Boeing still determining B787 schedule, Airbus to miss A380 production target
Boeing CEO Jim McNerney stated the company will be able to determine
a new production schedule for the B787 in the “next few weeks” as it
works with the Federal Aviation Authority on a fix for the aircraft, according to a Reuters report.
Boeing grounded the B787 test fleet following an inflight fire in an electrical panel caused by a loose foreign object. Meanwhile, Mr McNerney announced Boeing would hire 4000-5000 workers at locations in Seattle and South Carolina over 2011, to ramp-up commercial aircraft production.

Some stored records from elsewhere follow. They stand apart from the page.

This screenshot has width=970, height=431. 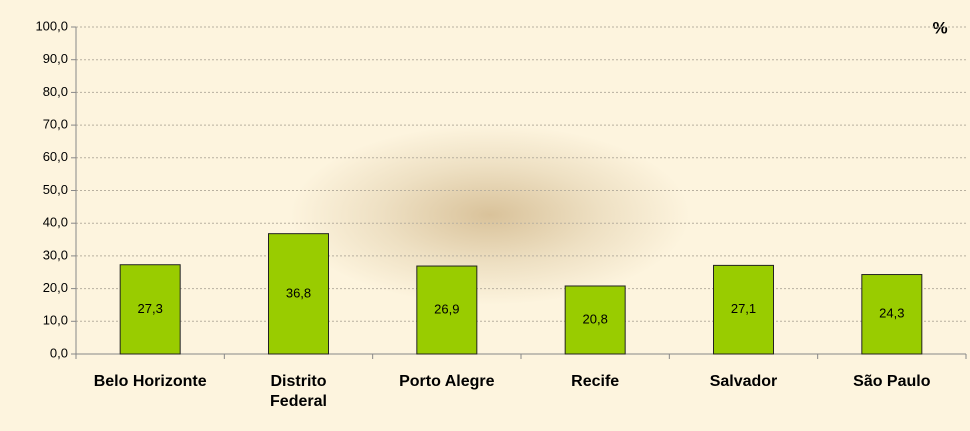 I want to click on y-tick-label: 40,0, so click(x=56, y=222).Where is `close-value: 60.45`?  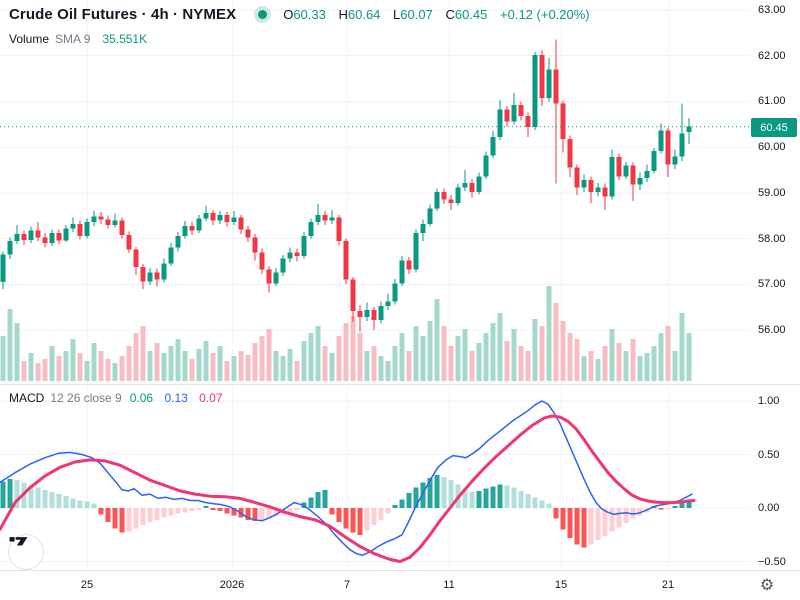 close-value: 60.45 is located at coordinates (471, 14).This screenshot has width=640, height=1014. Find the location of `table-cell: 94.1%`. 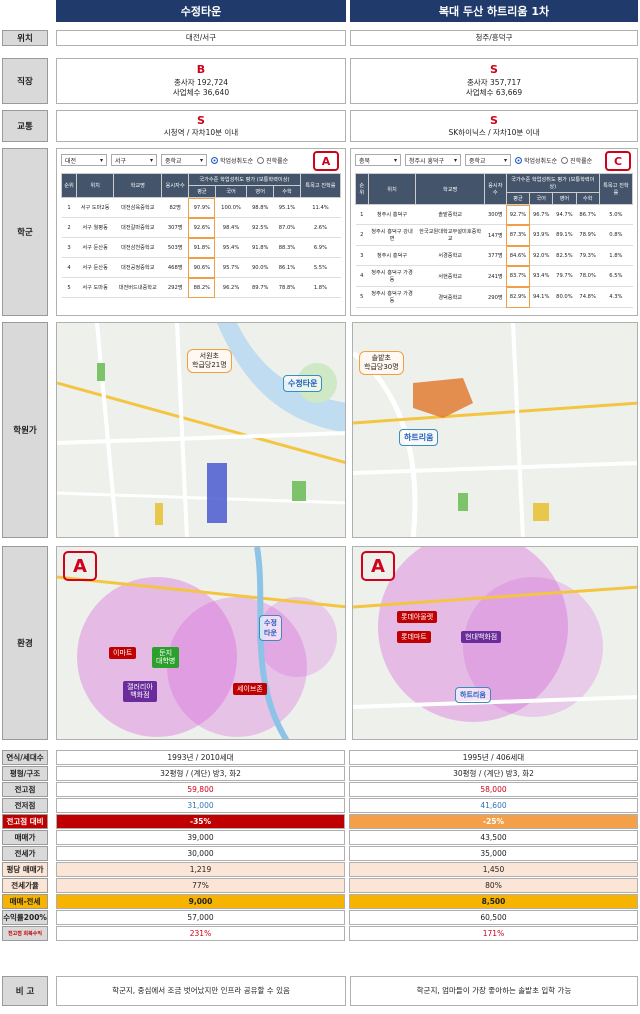

table-cell: 94.1% is located at coordinates (541, 297).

Separately, the US manufacturer Boeing stated no agreement has been made by the OECD over the extension of export credit financing to the US and the UK, Spain, Germany and France, according to a Bloomberg report. The existing home country rule prevents airlines in these countries from accessing export financing to acquire aircraft manufactured in their home country. Boeing believes the cost of state-guaranteed loans is likely to increase as a consequence of a new agreement.
Airbus to miss A380 delivery target
Airbus stated it would miss its 2010 target for A380 deliveries and anticipates further disruptions to its schedule next year as it struggles with the aftermath of a Rolls-Royce Group Plc engine failure.
Airbus will reportedly deliver 19 A380s in 2010 instead of its delivery target of 20, due to issues related to the Rolls-Royce Trent 900 and seats manufactured by Koito Industries, according to a Reuters report.
Airbus CEO Tom Enders, meanwhile, reportedly stated the “development and ongoing industrialisation” of the A350 XWB remains the manufacturer’s “biggest challenge”.
Shares in Airbus parent EADS fell 1% yesterday, while Boeing fell 0.4% - both in line with broader market declines.